GOAL | Please rewrite the rows from the one holding "Task: Click the 'sudo -s' command text" through the last row, inclusive, swapping "Screen dimensions" for "Screenshot size" and changing nothing else. Leave the pictures out.

EXTRACTED MATERIAL |
┄┄┄┄┄┄
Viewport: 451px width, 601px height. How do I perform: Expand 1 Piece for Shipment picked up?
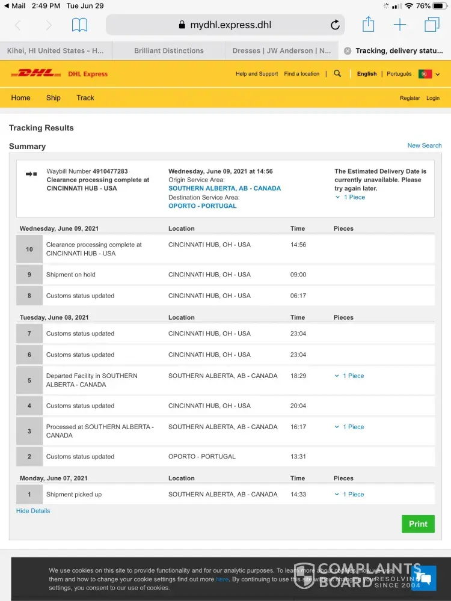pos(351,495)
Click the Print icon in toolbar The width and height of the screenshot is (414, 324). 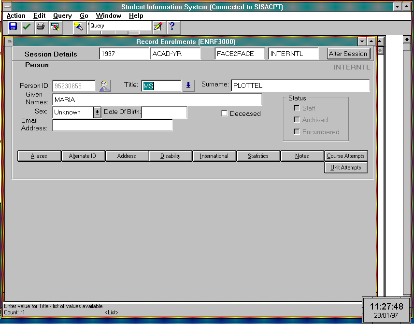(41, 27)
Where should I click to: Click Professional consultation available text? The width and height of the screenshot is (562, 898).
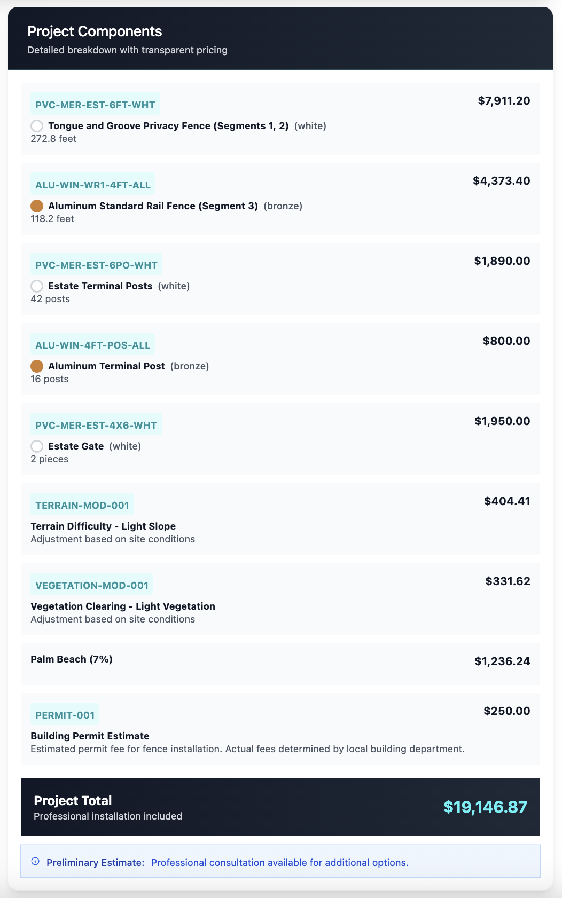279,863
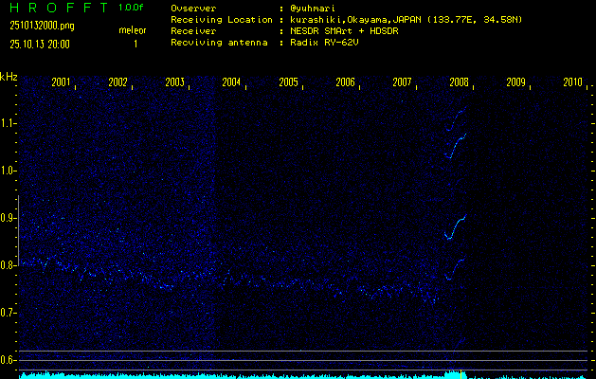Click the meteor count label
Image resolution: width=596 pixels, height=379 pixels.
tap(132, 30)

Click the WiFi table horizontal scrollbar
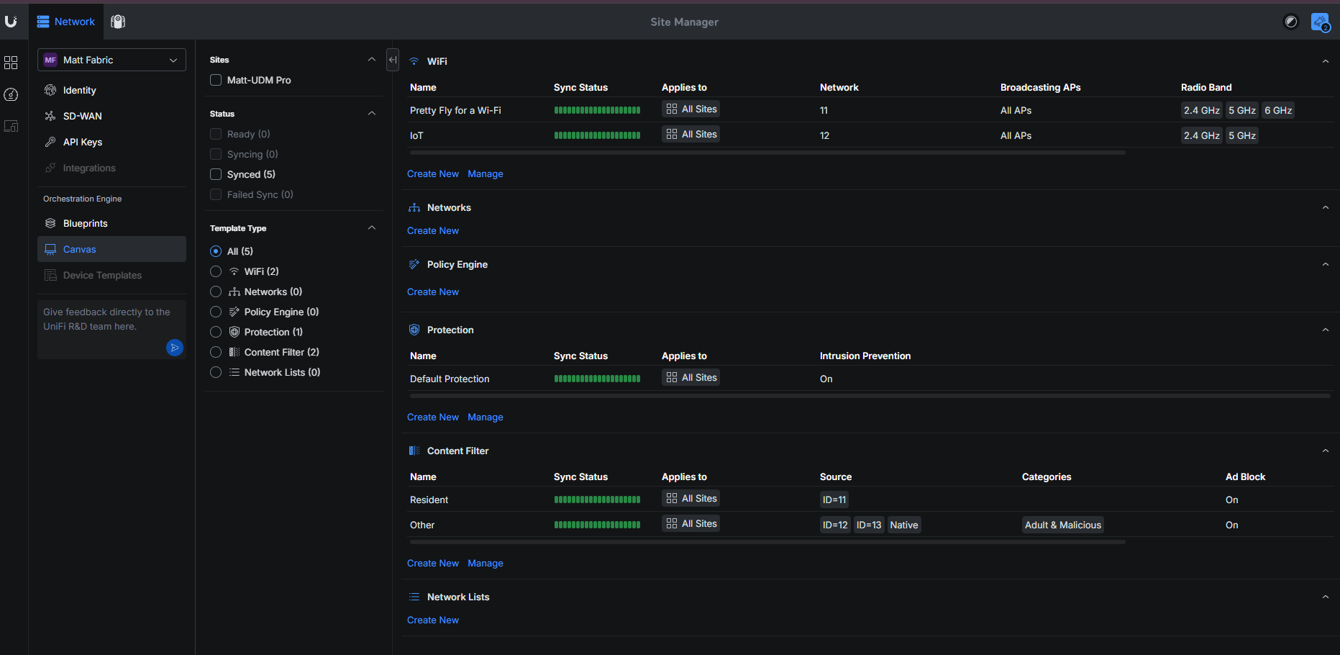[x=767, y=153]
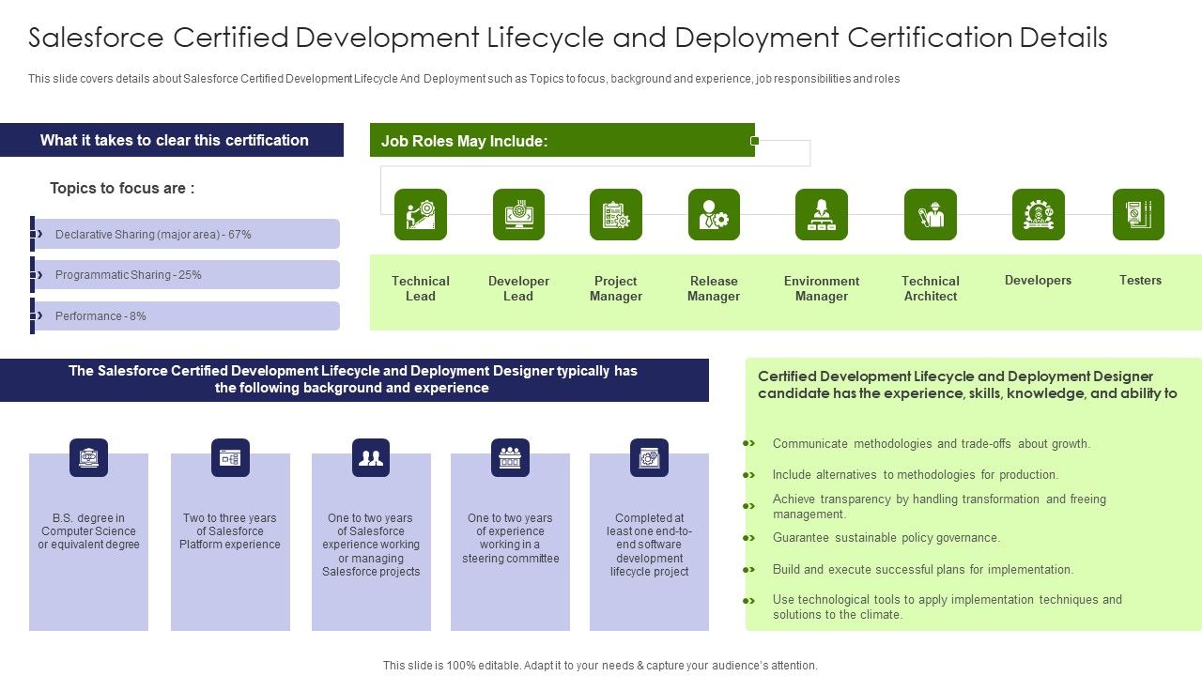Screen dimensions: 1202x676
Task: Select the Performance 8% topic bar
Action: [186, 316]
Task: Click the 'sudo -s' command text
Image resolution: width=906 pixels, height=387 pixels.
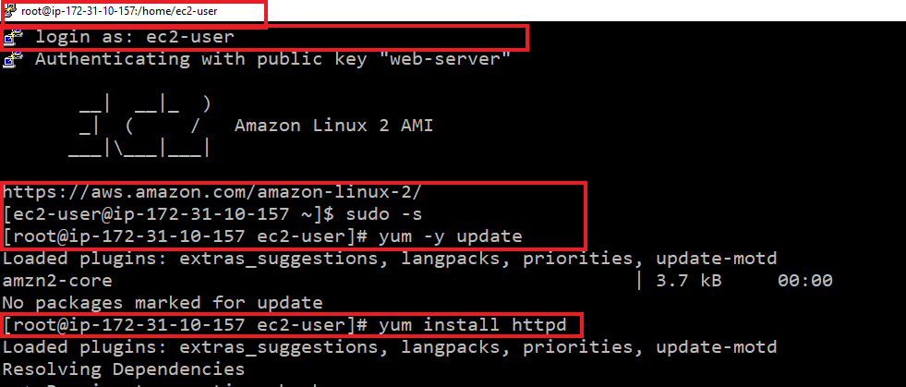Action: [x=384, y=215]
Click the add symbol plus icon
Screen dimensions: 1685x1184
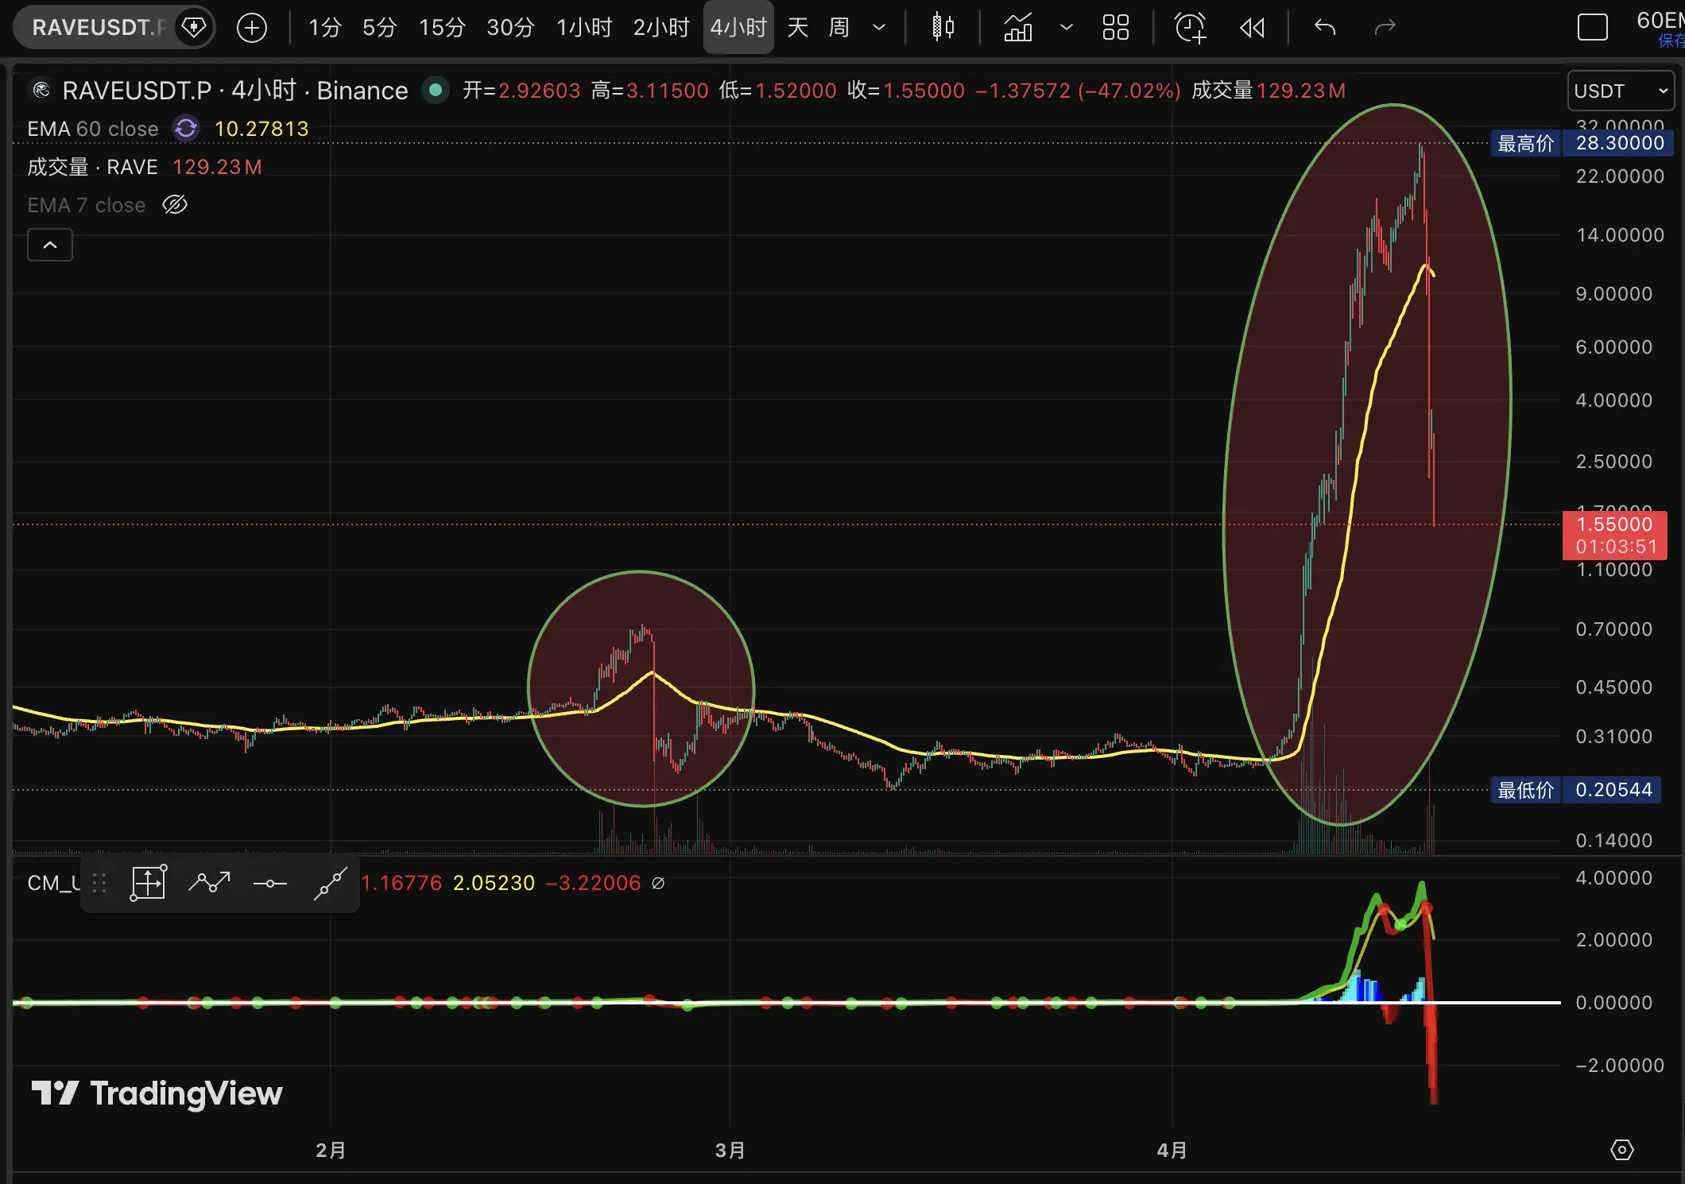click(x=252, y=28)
┄┄┄┄┄┄
EXERCISE RESPONSE |
Task: Click the 'sudo -s' command text
Image resolution: width=906 pixels, height=387 pixels.
Action: [x=384, y=215]
Click the add symbol plus icon
Screenshot size: 1685x1184
click(x=252, y=28)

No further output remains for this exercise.